The municipal corporation of Patna, in a communique dated this morning, declared that regulated vehicular movement shall recommence upon the venerable Vikramshila Setu from the present hour, thereby ostensibly signalling the culmination of an extended period of closure that was originally justified by purported structural deficiencies and safety considerations.

During the preceding fortnight, the bridge—an artery of commercial and commuter traffic linking the northern districts with the central business corridor—remained wholly inaccessible, compelling motorists to traverse a circuitous detour of approximately twelve kilometres, a diversion that municipal officials admit engendered heightened congestion on ancillary routes, inflated fuel expenditures, and measurable depreciation of punctuality for both private and public conveyances.

The newly instituted regulatory scheme, as delineated in the ordinance issued by the Department of Urban Infrastructure, stipulates that only two of the four original lanes shall be opened to traffic, that passage shall be confined to the interval between six in the morning and nine in the evening, and that a provisional toll of twenty rupees per vehicle shall be levied to ostensibly fund ongoing remedial works whilst also serving as a deterrent against gratuitous usage.

Critics, however, have decried the municipal administration’s apparent reticence to furnish a transparent timetable for the full restoration of the bridge’s capacity, noting that signage along the approach arteries has been sparse, that public information campaigns have been limited to a solitary notice on the official website, and that the absence of a comprehensive traffic‑impact assessment raises doubts concerning the prudence of the present phased reopening.

Further compounding the controversy, independent engineering consultants engaged by the municipal body have intimated that the structural audits conducted prior to the closure were predicated upon outdated load‑bearing models, thereby casting a pall of doubt over the veracity of the assurances that the bridge now satisfies contemporary safety standards despite the continuation of remedial reinforcement works.

Local merchants whose establishments line the immediate vicinity of the bridge report a precipitous decline in patronage during the interdiction, estimating a loss of revenue in the vicinity of three hundred thousand rupees per week, while commuter testimonies gathered by neighborhood associations convey a palpable sense of frustration at the persisting bottlenecks and the perceived inequity of a toll imposed upon those already burdened by protracted detours.
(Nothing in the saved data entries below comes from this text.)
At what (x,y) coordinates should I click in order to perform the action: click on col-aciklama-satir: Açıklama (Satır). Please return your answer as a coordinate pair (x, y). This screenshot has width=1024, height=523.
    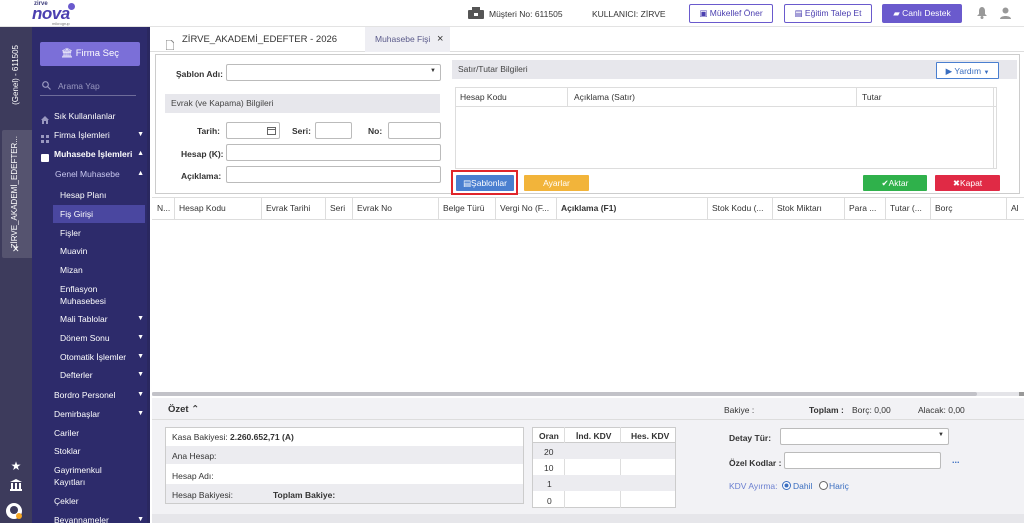
    Looking at the image, I should click on (604, 97).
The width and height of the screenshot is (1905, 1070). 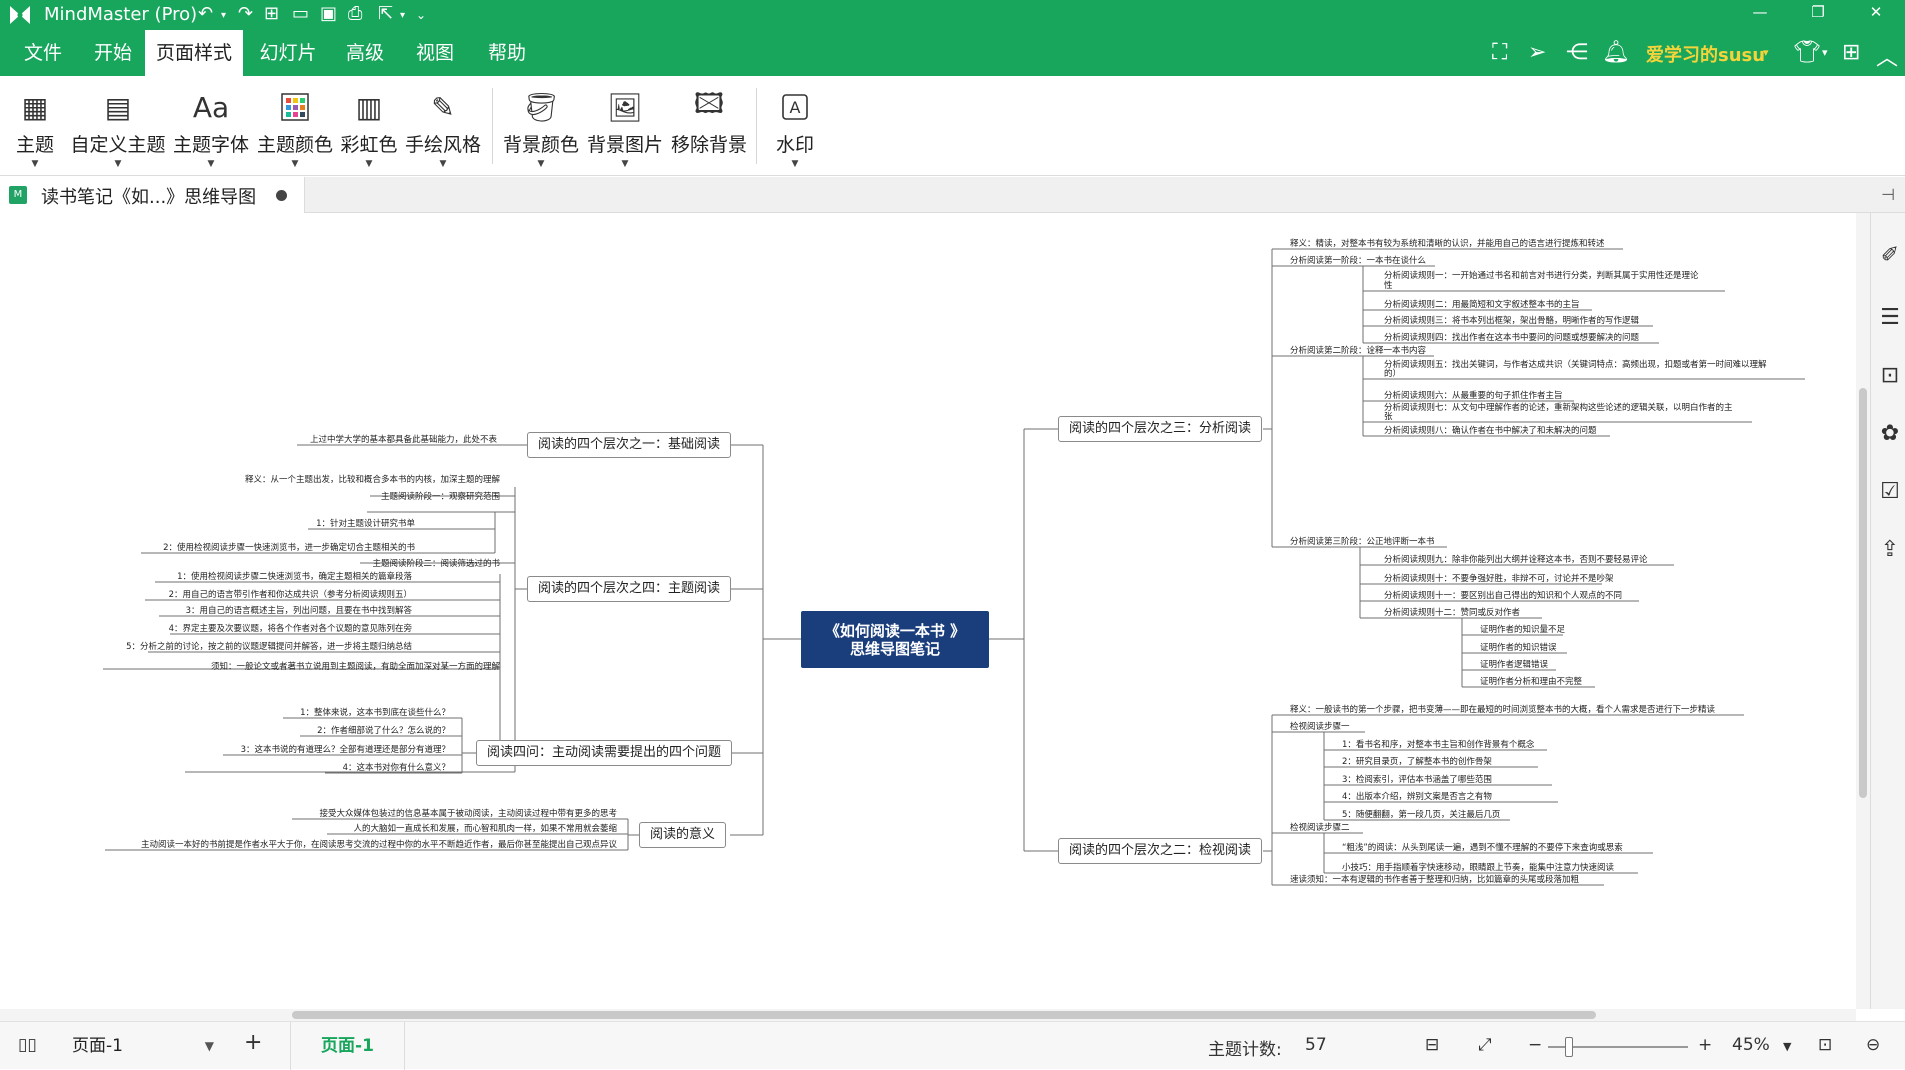 What do you see at coordinates (1863, 593) in the screenshot?
I see `vertical-scroll-thumb` at bounding box center [1863, 593].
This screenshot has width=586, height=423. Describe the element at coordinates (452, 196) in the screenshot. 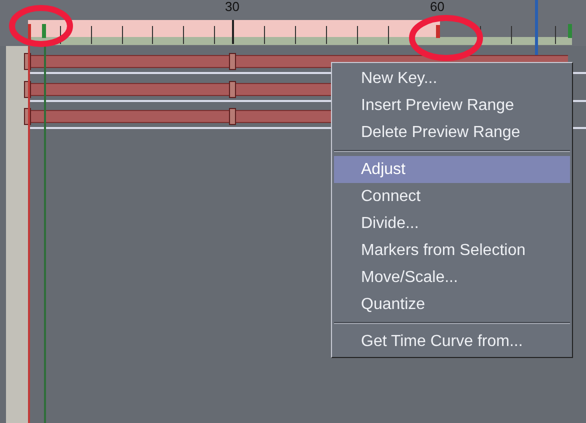

I see `menu-item: Connect` at that location.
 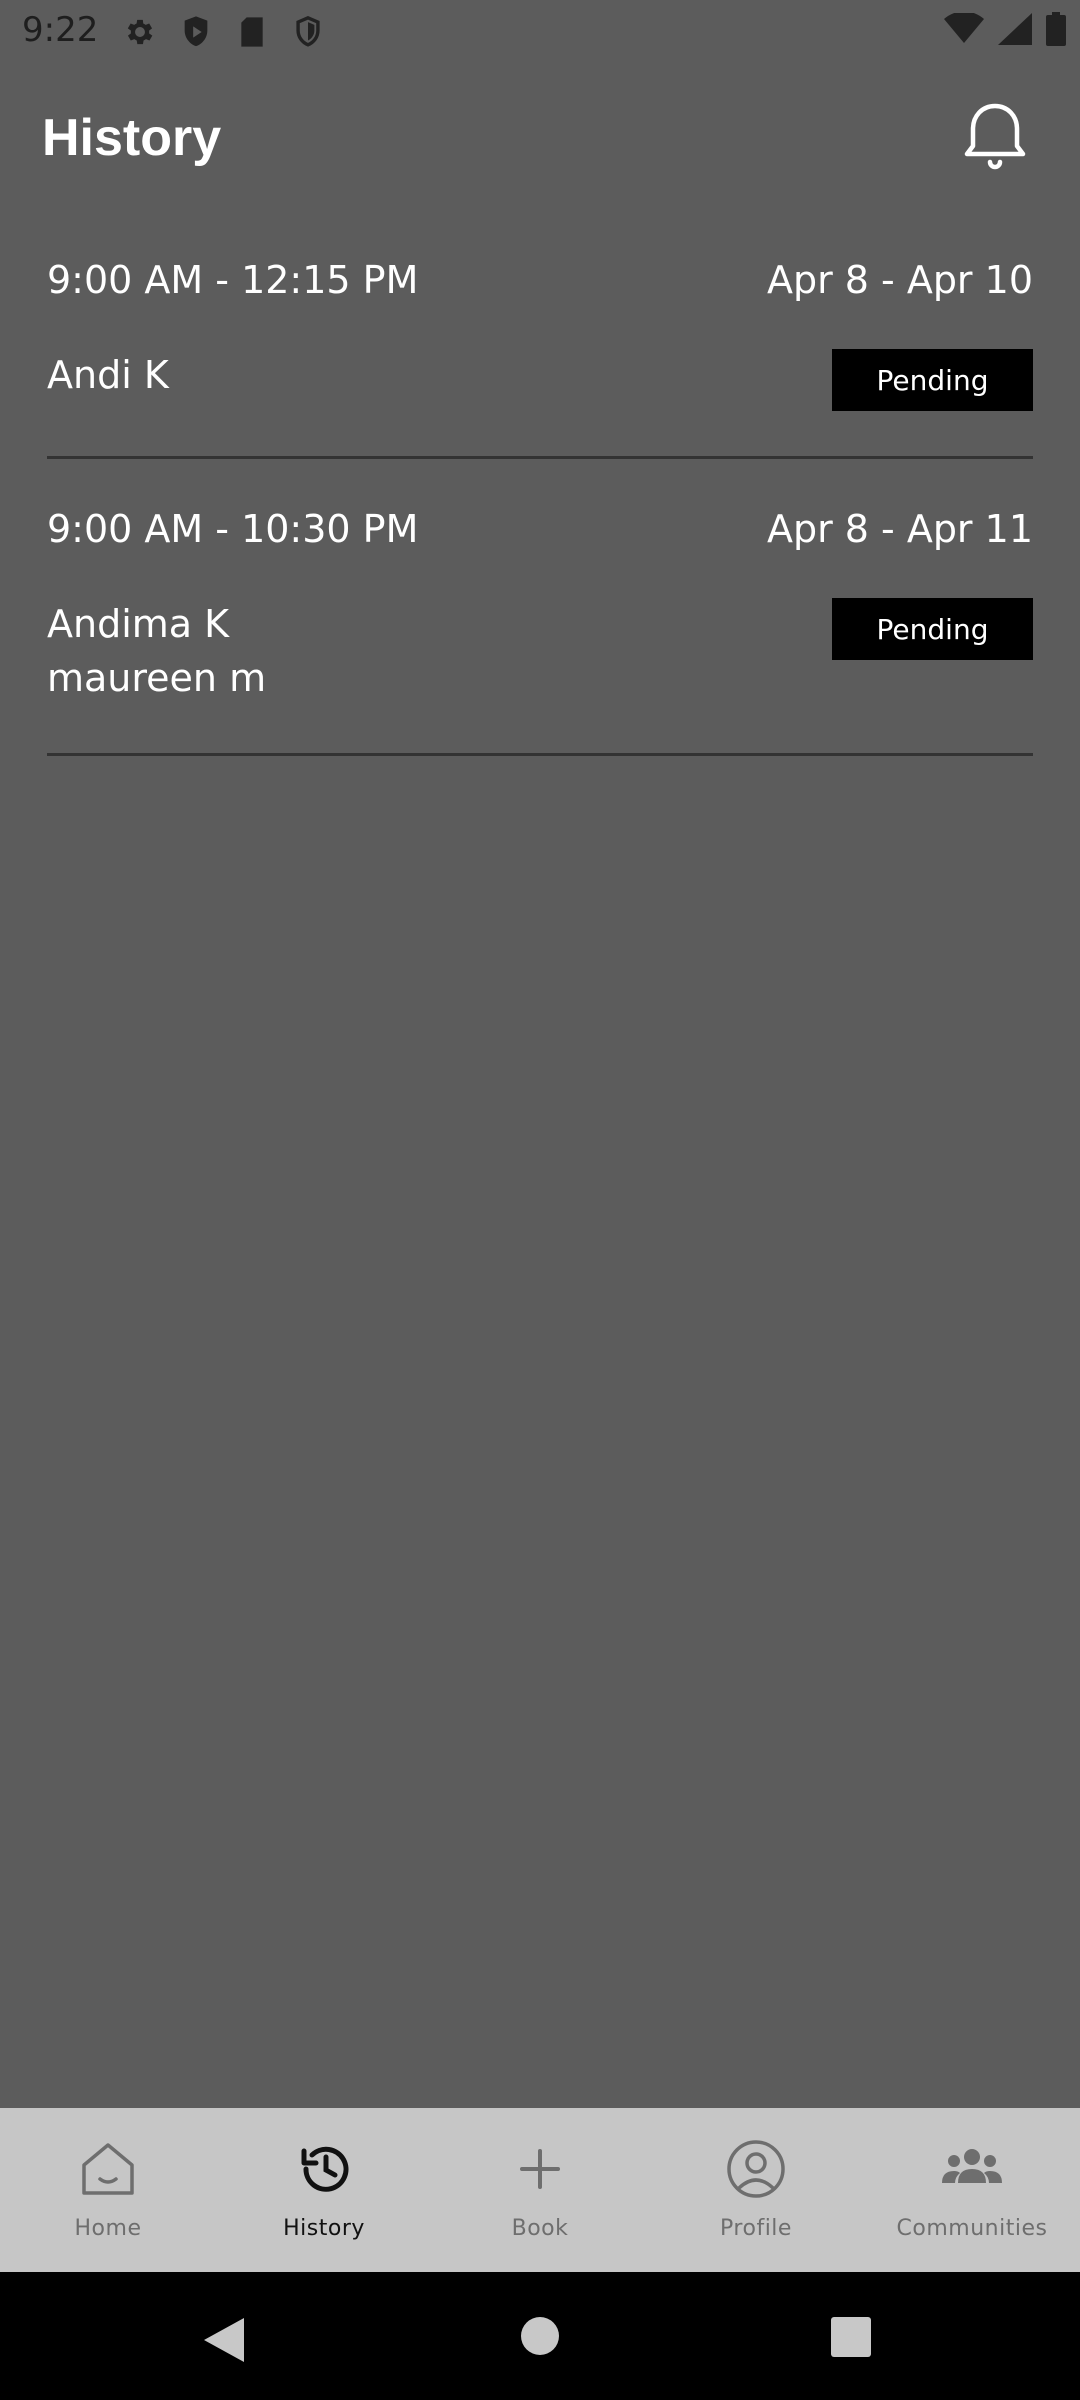 What do you see at coordinates (851, 2339) in the screenshot?
I see `recents-icon` at bounding box center [851, 2339].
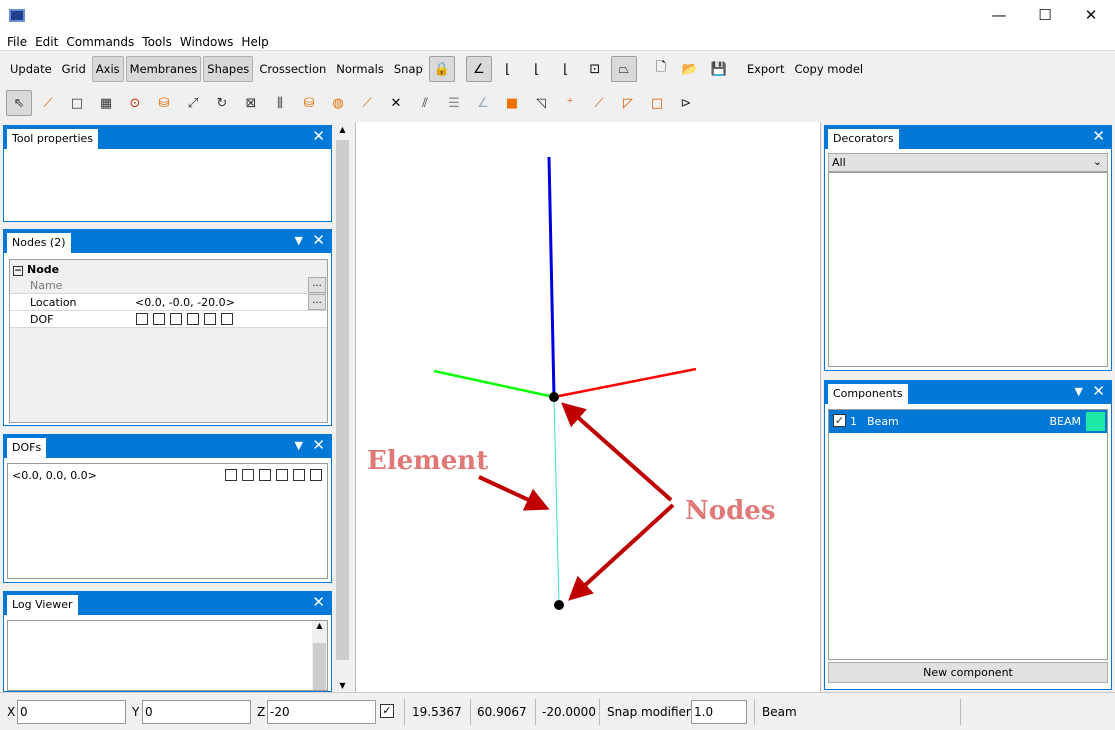 The image size is (1115, 730). What do you see at coordinates (628, 103) in the screenshot?
I see `add-triangle-icon: ◸` at bounding box center [628, 103].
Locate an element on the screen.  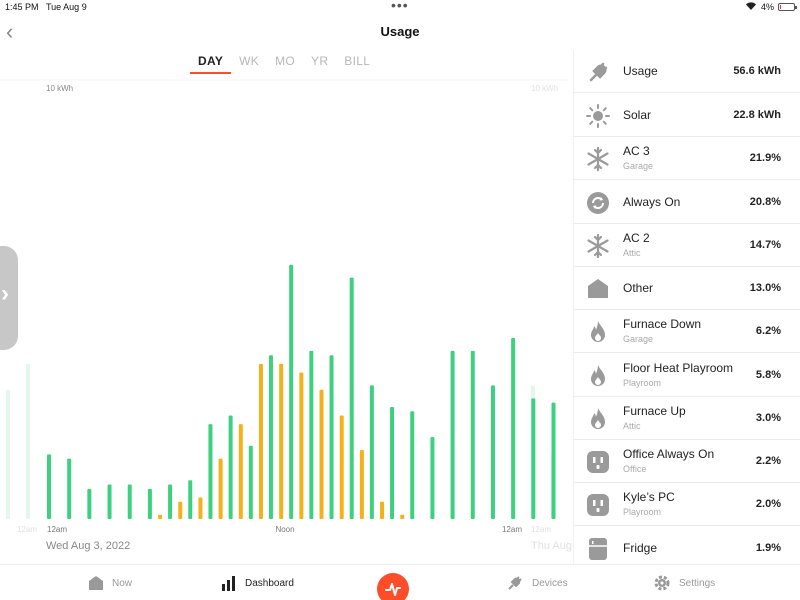
bottom-tab-bar: Now Dashboard Devices Settings is located at coordinates (400, 582).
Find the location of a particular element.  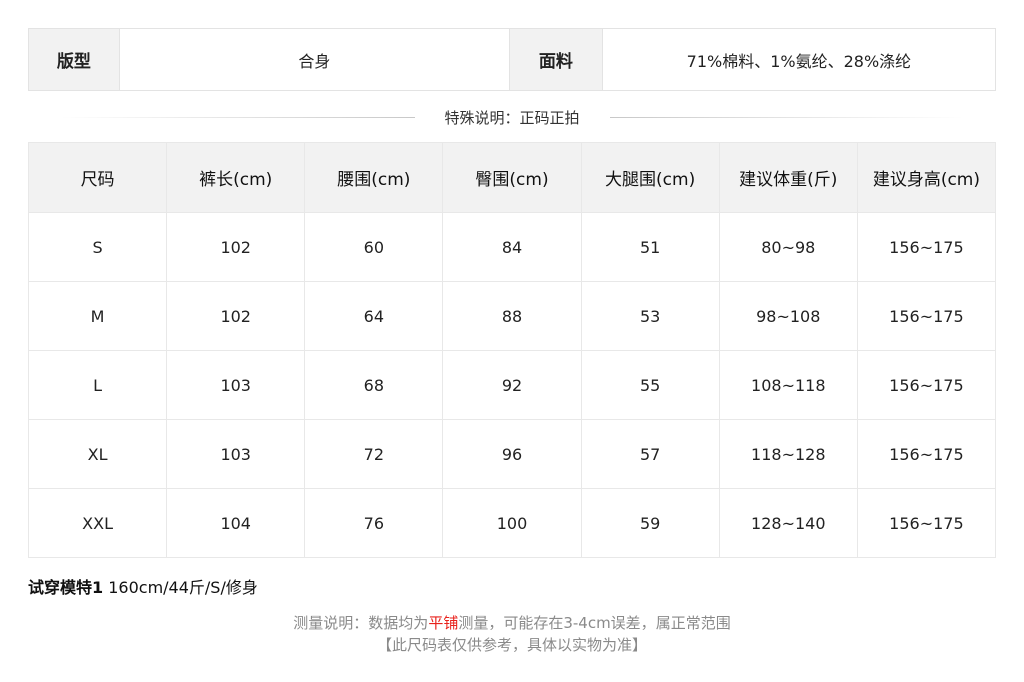

table-cell: 100 is located at coordinates (512, 523).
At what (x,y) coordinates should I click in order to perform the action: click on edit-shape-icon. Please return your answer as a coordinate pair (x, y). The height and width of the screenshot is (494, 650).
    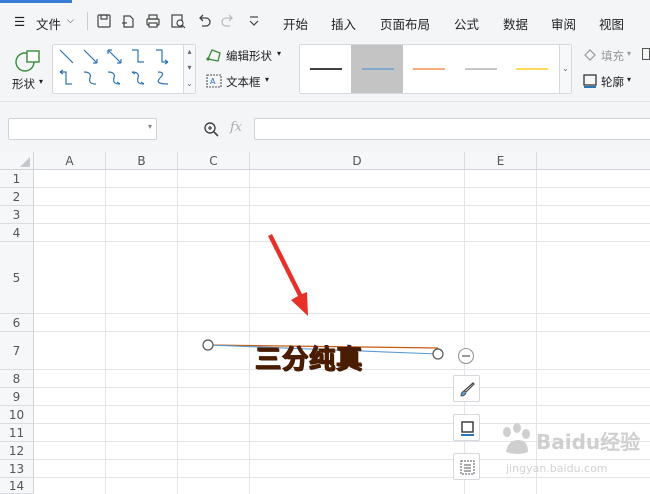
    Looking at the image, I should click on (214, 55).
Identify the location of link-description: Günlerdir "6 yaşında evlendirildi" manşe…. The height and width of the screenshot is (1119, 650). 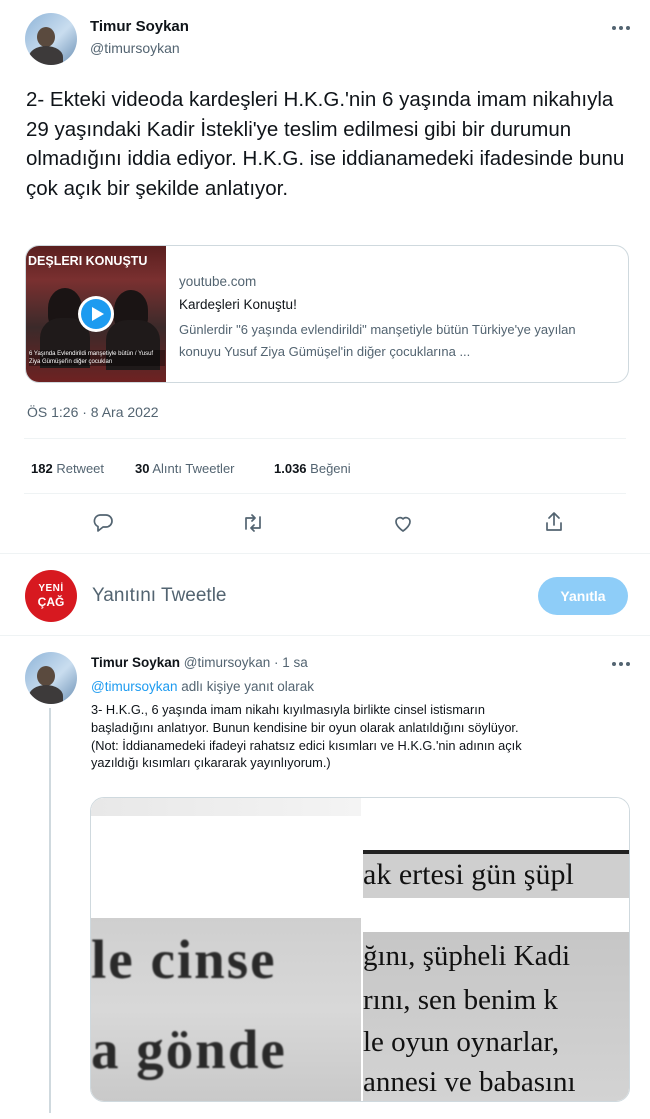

In light of these circumstances, one must inquire whether the municipal authority possesses the statutory competence to impose a limited‑capacity regime without a formal adjudication of public interest, whether the ad hoc toll collection contravenes the principles of equitable access mandated by municipal finance codes, and whether the absence of an independent oversight committee to monitor the structural integrity of the bridge constitutes a dereliction of duty under prevailing safety legislation.

Moreover, does the continued reliance upon antiquated load‑assessment methodologies expose the civic administration to liability in the event of an unforeseen structural failure, ought the municipal council be compelled to disclose the full spectrum of engineering reports to the public in the spirit of transparency, and might the residents of Patna, as lawful stakeholders, be granted the right to petition for a judicial review of the phased reopening plan on grounds of procedural infirmity and potential jeopardy to public safety?